The Colonel was immediately wounded and his horse shot dead, though not before he had transfixed his man so thoroughly that his sword buckled and remained firmly embedded in the German soldier’s body. One of his orderlies, Pte Nolan was killed, and the other (Pte Casey), after having his horse shot under him, extricated himself and his rifle and accounted for four Germans. Trumpet-Major Mowlam who was following the Colonel, was severely wounded in the thigh, the only one of the Headquarter Party being the Adjutant, Capt Bryant, who accounted for no less than 5 Germans with his own sword.
Capt Mitchell was killed at the head of “C” Squadron in the first charge, shot through the head by a well-aimed German bullet, but otherwise casualties were very small, four men being killed and Lieut Col Wormald and five men wounded. As soon as “C” Squadron had broken completely through the German position; Lieut R. Wyndham Quinn quickly rallied them, and charged back through the position, accounting for a few more of the enemy en route. Then, rallying again, the Squadron once more charged up the hill, but the enemy had by then been accounted for, except four unwounded men who were discovered hiding in the roots, and who were taken prisoner.

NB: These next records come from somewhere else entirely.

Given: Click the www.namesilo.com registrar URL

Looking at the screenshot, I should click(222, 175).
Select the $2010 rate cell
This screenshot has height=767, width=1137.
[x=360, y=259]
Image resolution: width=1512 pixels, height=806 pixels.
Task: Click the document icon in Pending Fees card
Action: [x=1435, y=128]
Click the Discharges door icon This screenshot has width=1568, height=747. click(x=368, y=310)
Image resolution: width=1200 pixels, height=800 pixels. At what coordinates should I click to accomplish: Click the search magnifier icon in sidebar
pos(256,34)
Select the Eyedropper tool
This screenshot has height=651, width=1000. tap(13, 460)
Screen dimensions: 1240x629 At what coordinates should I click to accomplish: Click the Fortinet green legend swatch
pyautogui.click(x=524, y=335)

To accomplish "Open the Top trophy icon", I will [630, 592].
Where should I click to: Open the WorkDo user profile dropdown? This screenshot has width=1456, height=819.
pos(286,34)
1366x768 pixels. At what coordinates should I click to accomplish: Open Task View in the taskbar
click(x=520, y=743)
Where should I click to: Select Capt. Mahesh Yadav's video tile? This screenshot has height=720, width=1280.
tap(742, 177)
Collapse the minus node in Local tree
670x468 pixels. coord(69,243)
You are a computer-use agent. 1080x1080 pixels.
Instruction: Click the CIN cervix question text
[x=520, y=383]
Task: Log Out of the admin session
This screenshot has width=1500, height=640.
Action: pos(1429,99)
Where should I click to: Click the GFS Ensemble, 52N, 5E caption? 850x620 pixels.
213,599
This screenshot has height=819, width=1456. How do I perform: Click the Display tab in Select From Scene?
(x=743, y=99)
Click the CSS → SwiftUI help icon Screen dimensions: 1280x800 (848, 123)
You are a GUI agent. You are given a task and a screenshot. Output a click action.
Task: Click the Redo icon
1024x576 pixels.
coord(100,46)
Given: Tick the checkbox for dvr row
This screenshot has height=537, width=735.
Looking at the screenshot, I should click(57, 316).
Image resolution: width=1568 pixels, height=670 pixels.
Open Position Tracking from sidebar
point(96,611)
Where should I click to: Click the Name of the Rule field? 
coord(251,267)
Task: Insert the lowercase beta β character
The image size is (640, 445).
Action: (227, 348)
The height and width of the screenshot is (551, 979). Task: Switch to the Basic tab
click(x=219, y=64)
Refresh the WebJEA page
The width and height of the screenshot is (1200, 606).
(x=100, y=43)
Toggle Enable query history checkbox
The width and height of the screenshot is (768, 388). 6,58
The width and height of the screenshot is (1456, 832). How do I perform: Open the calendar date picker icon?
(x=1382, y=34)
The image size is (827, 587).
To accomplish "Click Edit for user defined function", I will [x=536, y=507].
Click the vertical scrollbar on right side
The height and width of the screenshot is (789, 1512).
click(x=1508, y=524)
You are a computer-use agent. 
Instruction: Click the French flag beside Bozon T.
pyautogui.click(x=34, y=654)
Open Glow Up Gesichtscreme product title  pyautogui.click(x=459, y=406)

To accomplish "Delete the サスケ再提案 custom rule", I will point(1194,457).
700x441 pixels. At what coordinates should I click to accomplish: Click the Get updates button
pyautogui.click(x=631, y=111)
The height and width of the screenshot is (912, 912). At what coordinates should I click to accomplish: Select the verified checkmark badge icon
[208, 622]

In the meanwhile “A” & “B” Squadrons had brought a very effective fire to bear on the remainder of this German Regiment, who attempted to move forward from the wood in rear, supported by the fire of the Regimental Machine Gun Section; and “J” Battery Royal Horse Artillery’s Section of guns. A fresh German Regiment, which attempted to move forward to support of the original advanced guard Squadron was stopped in an equally effective manner. Simultaneously with this action; the Scots Greys and the 20th Hussars were closely engaged with a third enemy Regiment, which was attempting to enfilade the left flank of the 12th Lancers. The 20th Hussars silencing, with their accurate rifle fire a German Battery which attempted to come into action; almost before it had fired a single round. Both these Regiments inflicted very heavy casualties on the enemy. The whole action was a very fine example of combined fire and shock action, and of the cavalry pre-war training, both with rifle and lance.
The losses suffered by this German Cavalry Brigade must have put it out of action as a fighting Unit for several days, as well as inflict a very severe blow to its morale. Of the Squadron engaged by “C” Squadron 75 to 80 killed and wounded were counted on the ground after the action, 4 unwounded prisoners being taken, as already mentioned. The actual fight took place in the vicinity of the farm of Cerizy, but to the 12th Lancers this engagement will always be known as Moy.